Als die drei Feen auf ihrem Heimweg an dem Balkon vor dem Brautgemach vorüber gingen, erblickten sie eine Gestalt, die, in ein weites, wallendes Nachtgewand gehüllt, an einem Pfosten zappelte. Weil sie Feen waren, wussten sie, wen sie da vor sich hatten und riefen alle drei: „Da ist ja die Braut!“ Nun sahen auch sie: Die Braut war keine Jungfrau mit rosiger Haut, mit Haaren und Augen so dunkel wie eine Sommernacht, sondern eine runzlige Alte mit grauen Haaren und trüben Augen. Die Feen brachen in Gelächter aus. Ja, sie lachten laut, lange und sehr vergnügt. Dann sprach die erste: „Wir haben uns auf deine Kosten gut amüsiert. Nun wollen wir dir auch etwas Gutes tun. Ich wünsche dir, dass du so schön wirst, wie ich es bin.“ Die zweite sprach: „Ich wünsche dir, dass dich dein Gatte liebt, so lange er lebt.“ „Und ich wünsche dir Glück und Zufriedenheit“, sprach die dritte. „Aber wenn du auch nur einem einzigen Menschen von uns und unseren Wünschen erzählst, wird wieder alles so sein wie zuvor.“

Mit diesen Worten verabschiedeten sich die drei Feen und verschwanden. Sie ließen eine junge Frau zurück, schlank und biegsam wie eine Palme, mit Wangen, so zart wie Rosenblüten, Lippen so rot wie ein Granatapfel, Augen wie Smaragde und Haaren, so dunkel wie eine Sommernacht.

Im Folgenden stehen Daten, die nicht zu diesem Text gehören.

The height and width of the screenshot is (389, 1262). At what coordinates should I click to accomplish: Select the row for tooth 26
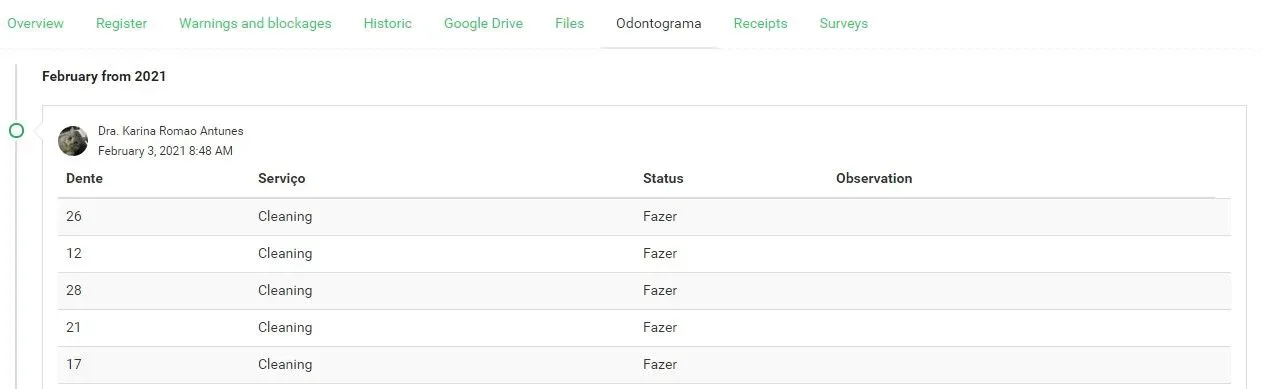tap(644, 216)
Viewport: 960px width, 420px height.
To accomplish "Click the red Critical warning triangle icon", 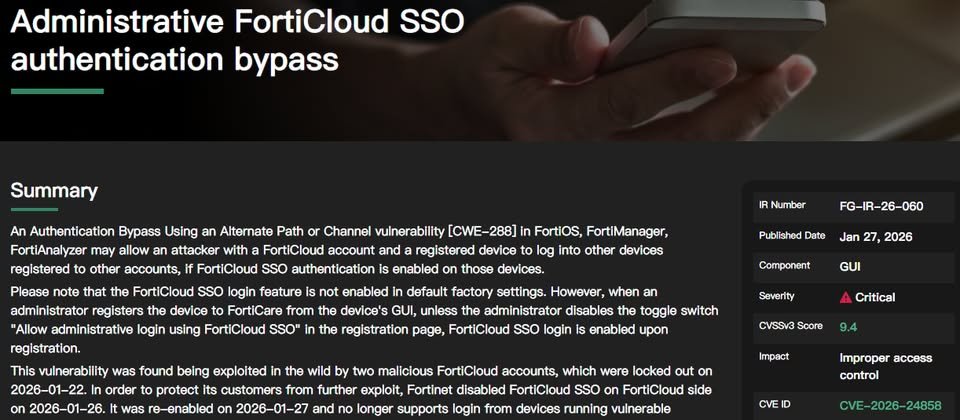I will click(846, 298).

Als der Prinz am anderen Morgen aus dem Fenster sah, traute er seinen Augen kaum: anstelle einer runzligen Alten hing eine junge Frau am Pfosten, die genauso schön und lieblich war wie das Parfüm, das sie trug. Er knotete ein paar Laken aneinander, ließ das eine Ende hinunter, zog die Erschöpfte behutsam hinauf und bettete sie auf ein Ruhelager. Dann bat er sie um Verzeihung. Die wurde ihm auch gnädig gewährt. Kurz und gut: Die beiden wurden ein glückliches Paar.

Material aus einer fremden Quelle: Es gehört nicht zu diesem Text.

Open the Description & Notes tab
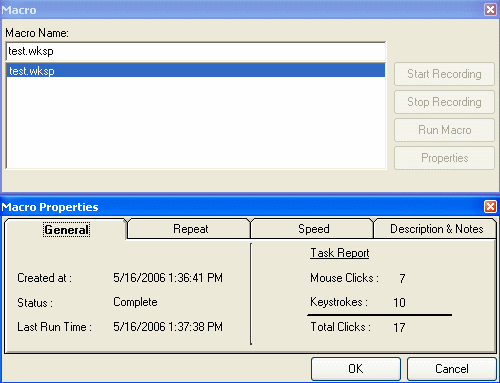Screen dimensions: 500x383 [436, 229]
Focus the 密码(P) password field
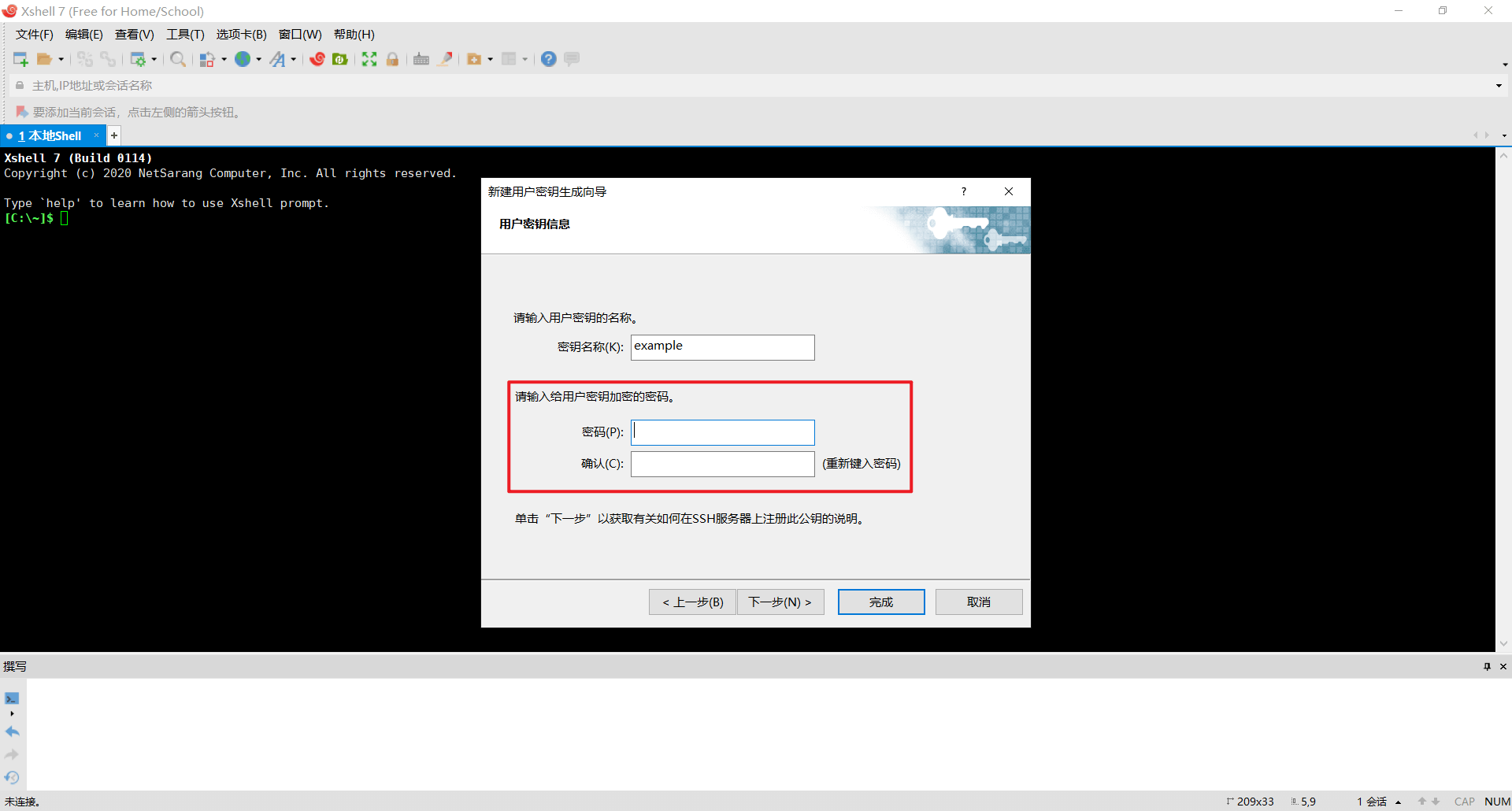Image resolution: width=1512 pixels, height=811 pixels. [722, 432]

Hin und wieder dachte der Prinz: „Habe ich in meiner Hochzeitsnacht tatsächlich eine alte Frau in meinem Bett gehabt? Oder habe ich im schwachen Kerzenschein ein Trugbild gesehen? Wie habe ich mich nur so täuschen können! Ein Glück, dass meine Frau damals mit ihrem Nachtgewand am Pfosten hängen geblieben ist!“

Gefragt hat er seine Frau nie und die hat nie auch nur eine Silbe über ihre Begegnung mit den drei Feen erzählt. So lebten sie glücklich und vergnügt bis ans Ende ihrer Tage.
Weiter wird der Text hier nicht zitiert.